Asia’s fourth-largest economy, which grew at the slowest pace in two years in the three months ended in December, may have bottomed before beginning to recover this quarter, Finance Minister Bahk Jae Wan said on April. 4. Samsung Electronics Co., Asia’s largest consumer-electronics maker, posted record operating profit in the quarter through March.
“Our economy and financial markets are more stable than several months ago,” Kim said today. “Our monetary policy can pay more attention to inflation if global financial markets are stabilized further.”
The central bank and government forecast 3.7 percent growth this year after a 3.6 percent gain last year. The Bank of Korea will revise its December estimates on April 16. Overseas shipments, equivalent to half of the economy, slid 1.4 percent last month from a year earlier while inflation moderated to a 20-month low of 2.6 percent in March.
“The pace of global economic recovery will be moderate,” the BOK said. “Risk factors still exist, including the sovereign debt problems in Europe and geopolitical risks in the Middle East.”
Moody’s Investors Service raised South Korea’s credit rating outlook to positive from stable on April 2, citing “very strong and improving fiscal fundamentals.” The rating remains at A1, the company’s fifth-highest grade.
Geopolitical factors and event risks associated with the missile launch are already accounted for in Moody’s rating methodology and positive outlook on South Korea’s A1 rating, said Tom Byrne, senior vice president at Moody’s Investors Service in Singapore.
South Korea’s finance ministry today recommended Chung Hae Bang, a former official at the Ministry of Planning and Budget and professor at Konkuk University, as a new board member at the central bank’s policy-setting committee, according to an e- mailed statement from the ministry. Chung will replace Kang Myung Hun whose four-year term ends on April 20.

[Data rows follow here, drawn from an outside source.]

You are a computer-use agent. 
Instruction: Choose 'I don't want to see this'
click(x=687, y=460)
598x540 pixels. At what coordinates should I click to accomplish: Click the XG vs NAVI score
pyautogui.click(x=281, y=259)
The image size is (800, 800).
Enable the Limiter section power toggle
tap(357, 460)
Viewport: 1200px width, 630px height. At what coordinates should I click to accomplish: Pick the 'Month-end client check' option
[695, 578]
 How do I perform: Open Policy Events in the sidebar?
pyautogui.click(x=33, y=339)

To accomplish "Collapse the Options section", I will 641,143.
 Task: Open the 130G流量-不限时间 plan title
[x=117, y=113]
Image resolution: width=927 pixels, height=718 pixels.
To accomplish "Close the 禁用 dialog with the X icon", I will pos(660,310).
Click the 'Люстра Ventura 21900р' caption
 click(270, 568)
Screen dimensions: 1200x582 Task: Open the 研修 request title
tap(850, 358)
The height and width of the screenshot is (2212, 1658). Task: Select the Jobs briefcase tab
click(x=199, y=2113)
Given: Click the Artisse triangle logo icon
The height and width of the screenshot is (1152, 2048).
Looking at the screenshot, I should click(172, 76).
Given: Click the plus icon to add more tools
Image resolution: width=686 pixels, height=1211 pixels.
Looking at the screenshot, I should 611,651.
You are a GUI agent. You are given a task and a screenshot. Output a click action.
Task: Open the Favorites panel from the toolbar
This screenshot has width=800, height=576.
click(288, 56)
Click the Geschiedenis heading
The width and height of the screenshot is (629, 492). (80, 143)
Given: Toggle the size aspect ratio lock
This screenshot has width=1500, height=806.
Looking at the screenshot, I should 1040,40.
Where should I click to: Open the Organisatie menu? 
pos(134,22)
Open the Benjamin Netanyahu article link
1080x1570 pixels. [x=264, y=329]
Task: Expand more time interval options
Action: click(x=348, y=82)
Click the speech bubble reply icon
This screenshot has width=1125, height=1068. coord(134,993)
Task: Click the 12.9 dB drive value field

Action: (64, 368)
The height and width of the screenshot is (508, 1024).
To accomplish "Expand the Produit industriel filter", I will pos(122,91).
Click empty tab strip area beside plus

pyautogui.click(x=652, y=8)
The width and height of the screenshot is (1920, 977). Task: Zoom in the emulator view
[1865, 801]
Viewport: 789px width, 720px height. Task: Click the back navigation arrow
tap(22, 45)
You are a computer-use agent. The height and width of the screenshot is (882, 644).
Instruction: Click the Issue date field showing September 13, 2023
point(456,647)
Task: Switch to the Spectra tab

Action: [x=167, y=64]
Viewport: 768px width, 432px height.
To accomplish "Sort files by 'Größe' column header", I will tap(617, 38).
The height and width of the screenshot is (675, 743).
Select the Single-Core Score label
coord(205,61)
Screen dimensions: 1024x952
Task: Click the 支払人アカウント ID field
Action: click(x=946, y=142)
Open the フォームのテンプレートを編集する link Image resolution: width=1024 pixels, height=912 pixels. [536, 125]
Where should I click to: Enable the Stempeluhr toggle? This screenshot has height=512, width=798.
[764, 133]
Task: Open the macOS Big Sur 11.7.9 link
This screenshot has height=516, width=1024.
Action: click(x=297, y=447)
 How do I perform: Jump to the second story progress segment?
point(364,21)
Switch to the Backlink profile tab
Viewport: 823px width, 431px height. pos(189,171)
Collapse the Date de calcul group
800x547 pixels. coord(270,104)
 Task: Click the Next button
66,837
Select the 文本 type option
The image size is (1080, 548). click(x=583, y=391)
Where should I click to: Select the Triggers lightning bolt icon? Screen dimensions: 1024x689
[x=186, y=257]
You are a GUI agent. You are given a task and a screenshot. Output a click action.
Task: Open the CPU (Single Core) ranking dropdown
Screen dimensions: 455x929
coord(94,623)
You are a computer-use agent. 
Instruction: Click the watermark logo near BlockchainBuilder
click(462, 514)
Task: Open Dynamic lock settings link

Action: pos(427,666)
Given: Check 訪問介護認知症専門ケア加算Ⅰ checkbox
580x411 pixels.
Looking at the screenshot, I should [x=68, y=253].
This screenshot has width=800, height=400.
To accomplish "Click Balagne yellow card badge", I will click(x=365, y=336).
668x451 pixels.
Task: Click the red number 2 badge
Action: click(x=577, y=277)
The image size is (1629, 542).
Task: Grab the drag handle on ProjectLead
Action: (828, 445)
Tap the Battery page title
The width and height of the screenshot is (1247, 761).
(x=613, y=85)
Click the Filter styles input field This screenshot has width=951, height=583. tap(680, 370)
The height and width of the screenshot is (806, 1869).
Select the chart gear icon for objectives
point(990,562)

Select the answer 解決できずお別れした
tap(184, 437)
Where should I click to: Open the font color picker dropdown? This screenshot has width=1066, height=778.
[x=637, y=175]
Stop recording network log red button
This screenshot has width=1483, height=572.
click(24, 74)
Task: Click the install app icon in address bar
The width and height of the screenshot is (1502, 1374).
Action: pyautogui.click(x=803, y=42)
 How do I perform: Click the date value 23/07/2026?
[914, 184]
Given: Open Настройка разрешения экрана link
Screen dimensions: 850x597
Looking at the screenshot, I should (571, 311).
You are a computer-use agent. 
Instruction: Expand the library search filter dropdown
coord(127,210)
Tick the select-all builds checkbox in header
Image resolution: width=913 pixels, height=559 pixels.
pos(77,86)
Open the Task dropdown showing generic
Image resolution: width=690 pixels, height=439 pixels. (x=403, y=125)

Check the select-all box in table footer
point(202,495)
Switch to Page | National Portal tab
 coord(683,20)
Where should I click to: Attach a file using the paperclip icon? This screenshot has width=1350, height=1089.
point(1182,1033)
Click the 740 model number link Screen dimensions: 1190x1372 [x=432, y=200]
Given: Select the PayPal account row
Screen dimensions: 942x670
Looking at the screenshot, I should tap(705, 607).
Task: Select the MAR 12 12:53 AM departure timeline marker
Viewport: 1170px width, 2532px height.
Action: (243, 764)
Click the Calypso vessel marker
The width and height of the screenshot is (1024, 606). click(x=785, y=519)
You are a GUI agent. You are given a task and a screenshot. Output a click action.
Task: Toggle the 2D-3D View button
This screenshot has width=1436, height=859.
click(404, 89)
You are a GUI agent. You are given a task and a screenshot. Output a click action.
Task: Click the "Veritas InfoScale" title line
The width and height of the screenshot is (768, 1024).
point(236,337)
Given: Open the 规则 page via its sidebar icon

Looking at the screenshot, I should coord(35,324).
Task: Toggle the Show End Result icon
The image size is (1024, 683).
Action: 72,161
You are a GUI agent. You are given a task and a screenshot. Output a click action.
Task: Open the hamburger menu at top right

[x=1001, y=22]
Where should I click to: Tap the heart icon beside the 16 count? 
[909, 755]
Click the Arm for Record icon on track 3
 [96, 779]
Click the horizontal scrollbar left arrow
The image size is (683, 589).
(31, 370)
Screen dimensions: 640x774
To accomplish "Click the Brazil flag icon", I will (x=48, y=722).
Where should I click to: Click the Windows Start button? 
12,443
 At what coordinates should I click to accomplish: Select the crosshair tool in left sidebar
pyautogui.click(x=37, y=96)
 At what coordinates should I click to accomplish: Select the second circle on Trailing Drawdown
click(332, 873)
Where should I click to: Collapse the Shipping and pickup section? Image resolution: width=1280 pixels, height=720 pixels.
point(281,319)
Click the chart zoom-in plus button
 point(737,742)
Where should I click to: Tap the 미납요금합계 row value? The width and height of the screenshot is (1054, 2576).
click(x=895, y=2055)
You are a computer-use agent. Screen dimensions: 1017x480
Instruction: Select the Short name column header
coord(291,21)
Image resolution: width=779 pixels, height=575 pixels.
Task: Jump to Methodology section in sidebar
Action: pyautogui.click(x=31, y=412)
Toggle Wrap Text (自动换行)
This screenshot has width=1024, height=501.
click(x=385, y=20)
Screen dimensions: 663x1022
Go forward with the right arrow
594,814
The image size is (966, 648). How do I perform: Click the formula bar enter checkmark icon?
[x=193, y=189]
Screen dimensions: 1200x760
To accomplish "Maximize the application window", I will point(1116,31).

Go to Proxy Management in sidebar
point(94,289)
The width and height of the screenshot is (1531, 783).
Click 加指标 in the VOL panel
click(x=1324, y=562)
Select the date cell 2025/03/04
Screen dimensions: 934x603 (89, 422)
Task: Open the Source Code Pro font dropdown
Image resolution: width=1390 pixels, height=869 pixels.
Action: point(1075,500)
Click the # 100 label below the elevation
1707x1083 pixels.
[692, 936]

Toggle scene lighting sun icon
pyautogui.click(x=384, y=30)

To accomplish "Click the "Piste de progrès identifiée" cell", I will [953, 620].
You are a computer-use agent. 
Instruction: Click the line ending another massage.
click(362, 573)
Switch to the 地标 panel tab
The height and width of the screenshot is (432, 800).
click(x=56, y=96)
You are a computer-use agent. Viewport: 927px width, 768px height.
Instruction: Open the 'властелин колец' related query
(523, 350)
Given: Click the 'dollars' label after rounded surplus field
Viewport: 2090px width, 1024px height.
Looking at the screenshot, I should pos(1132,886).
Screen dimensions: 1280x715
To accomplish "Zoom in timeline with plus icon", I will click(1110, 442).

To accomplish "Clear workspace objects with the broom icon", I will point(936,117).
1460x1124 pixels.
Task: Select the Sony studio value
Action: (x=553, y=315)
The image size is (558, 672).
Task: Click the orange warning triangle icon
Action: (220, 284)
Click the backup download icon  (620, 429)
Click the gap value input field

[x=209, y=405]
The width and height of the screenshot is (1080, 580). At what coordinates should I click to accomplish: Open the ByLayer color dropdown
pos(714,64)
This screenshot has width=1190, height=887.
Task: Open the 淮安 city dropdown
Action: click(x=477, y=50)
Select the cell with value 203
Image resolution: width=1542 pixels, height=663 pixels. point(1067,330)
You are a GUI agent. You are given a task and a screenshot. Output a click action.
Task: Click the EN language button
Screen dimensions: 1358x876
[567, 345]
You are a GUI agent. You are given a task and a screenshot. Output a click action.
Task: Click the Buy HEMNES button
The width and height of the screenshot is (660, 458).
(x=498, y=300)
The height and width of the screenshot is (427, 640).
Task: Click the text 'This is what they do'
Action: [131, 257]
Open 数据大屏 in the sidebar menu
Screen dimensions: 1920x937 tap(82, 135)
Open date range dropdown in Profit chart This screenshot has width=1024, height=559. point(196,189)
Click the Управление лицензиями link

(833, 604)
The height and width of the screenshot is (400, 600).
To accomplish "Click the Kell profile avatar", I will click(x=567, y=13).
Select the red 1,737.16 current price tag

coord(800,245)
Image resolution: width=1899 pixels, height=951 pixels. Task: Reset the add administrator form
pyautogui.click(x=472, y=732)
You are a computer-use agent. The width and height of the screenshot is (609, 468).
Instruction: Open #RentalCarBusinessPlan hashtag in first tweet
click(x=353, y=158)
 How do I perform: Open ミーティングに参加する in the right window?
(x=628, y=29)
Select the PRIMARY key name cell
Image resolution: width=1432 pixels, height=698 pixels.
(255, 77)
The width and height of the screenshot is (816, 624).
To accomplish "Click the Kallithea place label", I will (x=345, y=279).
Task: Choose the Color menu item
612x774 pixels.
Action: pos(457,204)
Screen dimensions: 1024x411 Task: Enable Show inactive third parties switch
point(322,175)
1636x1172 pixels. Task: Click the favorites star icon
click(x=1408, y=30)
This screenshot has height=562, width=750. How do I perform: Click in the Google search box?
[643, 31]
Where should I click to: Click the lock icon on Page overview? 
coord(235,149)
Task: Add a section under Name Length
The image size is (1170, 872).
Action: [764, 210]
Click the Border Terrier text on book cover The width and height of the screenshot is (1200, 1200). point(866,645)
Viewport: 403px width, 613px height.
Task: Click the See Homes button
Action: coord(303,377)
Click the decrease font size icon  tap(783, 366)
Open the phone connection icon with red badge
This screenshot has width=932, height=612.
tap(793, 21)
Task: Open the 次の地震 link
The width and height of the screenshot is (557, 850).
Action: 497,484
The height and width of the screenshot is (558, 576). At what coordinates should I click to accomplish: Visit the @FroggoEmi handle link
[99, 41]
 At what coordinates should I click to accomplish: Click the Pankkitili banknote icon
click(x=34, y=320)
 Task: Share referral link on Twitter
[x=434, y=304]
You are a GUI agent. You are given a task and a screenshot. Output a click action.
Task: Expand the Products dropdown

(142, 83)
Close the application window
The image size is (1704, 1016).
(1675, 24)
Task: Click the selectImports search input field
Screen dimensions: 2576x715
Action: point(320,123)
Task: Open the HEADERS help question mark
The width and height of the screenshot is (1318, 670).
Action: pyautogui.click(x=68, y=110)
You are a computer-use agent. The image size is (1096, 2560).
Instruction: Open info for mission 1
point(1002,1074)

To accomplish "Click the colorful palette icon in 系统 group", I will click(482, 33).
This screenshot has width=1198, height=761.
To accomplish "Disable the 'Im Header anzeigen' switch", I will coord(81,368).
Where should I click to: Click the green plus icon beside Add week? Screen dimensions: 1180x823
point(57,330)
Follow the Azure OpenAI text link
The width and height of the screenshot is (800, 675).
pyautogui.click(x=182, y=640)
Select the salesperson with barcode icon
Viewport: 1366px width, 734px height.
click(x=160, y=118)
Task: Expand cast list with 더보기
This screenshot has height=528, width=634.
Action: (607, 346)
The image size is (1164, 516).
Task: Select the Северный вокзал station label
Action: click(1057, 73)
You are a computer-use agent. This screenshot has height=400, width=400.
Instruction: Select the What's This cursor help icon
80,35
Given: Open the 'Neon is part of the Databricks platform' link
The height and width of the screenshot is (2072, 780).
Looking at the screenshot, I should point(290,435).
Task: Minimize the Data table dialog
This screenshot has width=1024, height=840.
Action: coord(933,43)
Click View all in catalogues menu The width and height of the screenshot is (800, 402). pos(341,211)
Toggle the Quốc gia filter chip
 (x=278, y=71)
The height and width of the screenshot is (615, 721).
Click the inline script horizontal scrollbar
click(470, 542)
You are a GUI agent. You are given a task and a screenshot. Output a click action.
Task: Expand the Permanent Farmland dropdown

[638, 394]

Separately, the nation’s financial regulator recommended Ha Sung Keun, professor emeritus at Yonsei University, to replace Choi Do Soung as a board member. The Bank of Korea recommended Seoul National University professor Moon Woo Sik to succeed Kim Dae Sik. The Korea Chamber of Commerce and Industry said it recommended former Hyundai Motor Co. President Chung Soon Won to fill a seat that has been empty since April 2010.
All four candidates are subject to President Lee’s approval, according to the central bank’s law.